[Data to examine Boundary: Start]

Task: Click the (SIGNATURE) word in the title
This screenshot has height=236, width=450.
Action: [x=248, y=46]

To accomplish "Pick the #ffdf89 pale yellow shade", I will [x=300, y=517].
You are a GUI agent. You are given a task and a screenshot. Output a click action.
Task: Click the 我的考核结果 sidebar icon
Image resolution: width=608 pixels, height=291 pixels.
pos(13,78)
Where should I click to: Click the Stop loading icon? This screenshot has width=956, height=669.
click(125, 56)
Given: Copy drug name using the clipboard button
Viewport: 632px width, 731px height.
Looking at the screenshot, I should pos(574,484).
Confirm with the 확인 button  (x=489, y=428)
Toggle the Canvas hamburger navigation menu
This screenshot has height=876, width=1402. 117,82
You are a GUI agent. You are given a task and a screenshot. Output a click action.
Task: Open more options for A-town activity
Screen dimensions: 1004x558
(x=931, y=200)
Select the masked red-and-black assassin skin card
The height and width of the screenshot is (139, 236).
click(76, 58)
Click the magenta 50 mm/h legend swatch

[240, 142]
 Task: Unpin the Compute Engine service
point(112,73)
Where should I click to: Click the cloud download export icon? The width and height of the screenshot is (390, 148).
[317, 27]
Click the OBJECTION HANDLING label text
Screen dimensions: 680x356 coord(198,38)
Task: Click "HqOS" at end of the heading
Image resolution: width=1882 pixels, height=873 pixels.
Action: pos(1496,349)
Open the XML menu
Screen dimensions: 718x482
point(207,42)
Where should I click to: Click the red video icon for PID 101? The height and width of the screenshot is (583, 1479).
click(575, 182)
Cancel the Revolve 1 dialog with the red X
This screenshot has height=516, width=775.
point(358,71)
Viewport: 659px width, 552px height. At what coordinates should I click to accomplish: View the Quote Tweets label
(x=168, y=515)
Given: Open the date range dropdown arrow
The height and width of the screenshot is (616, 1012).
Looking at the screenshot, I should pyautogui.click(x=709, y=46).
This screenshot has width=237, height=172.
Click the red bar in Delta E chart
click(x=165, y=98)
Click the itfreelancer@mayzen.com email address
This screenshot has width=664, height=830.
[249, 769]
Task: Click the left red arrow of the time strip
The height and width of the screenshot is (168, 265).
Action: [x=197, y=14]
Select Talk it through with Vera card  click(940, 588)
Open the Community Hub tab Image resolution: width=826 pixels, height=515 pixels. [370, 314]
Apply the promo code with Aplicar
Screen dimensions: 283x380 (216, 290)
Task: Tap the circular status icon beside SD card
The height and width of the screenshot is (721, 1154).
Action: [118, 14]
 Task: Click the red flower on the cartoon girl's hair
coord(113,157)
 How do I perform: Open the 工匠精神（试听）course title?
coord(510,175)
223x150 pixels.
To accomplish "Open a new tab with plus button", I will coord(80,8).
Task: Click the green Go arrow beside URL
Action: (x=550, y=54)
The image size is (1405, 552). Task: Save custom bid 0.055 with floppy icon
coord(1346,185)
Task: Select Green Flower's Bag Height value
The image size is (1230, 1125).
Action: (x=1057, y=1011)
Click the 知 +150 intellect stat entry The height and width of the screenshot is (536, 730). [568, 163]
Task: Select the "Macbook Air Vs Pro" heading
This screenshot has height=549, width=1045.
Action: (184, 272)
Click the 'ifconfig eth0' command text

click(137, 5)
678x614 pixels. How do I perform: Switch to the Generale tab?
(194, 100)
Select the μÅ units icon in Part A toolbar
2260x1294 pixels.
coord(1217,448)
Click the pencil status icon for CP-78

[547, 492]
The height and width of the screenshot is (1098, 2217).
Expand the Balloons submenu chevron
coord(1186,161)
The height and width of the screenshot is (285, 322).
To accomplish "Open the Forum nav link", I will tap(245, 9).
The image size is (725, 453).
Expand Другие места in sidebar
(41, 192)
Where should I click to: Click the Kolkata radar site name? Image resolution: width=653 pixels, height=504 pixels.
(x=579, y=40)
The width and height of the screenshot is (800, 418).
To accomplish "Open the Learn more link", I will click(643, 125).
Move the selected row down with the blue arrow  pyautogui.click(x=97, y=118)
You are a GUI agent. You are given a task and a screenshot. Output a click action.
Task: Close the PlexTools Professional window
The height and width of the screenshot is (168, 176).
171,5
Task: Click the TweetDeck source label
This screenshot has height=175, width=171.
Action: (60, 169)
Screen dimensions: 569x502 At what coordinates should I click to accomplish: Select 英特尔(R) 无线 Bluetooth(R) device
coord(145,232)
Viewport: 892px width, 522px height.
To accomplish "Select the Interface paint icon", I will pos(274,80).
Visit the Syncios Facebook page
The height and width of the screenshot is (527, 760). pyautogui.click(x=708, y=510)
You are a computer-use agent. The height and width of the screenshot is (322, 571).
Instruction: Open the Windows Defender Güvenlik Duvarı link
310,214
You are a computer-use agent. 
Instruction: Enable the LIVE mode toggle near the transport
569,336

[Data to examine Boundary: End]

The answer should consist solely of the lines from the first line above through the one with "of the heading", both included, repeated exactly.

Task: Click the (SIGNATURE) word in the title
This screenshot has height=236, width=450.
Action: [x=248, y=46]

To accomplish "Pick the #ffdf89 pale yellow shade", I will [x=300, y=517].
You are a GUI agent. You are given a task and a screenshot. Output a click action.
Task: Click the 我的考核结果 sidebar icon
Image resolution: width=608 pixels, height=291 pixels.
pos(13,78)
Where should I click to: Click the Stop loading icon? This screenshot has width=956, height=669.
click(125, 56)
Given: Copy drug name using the clipboard button
Viewport: 632px width, 731px height.
Looking at the screenshot, I should pos(574,484).
Confirm with the 확인 button  (x=489, y=428)
Toggle the Canvas hamburger navigation menu
This screenshot has height=876, width=1402. 117,82
You are a GUI agent. You are given a task and a screenshot. Output a click action.
Task: Open more options for A-town activity
Screen dimensions: 1004x558
(x=931, y=200)
Select the masked red-and-black assassin skin card
The height and width of the screenshot is (139, 236).
click(76, 58)
Click the magenta 50 mm/h legend swatch

[240, 142]
 Task: Unpin the Compute Engine service
point(112,73)
Where should I click to: Click the cloud download export icon? The width and height of the screenshot is (390, 148).
[317, 27]
Click the OBJECTION HANDLING label text
Screen dimensions: 680x356 coord(198,38)
Task: Click "HqOS" at end of the heading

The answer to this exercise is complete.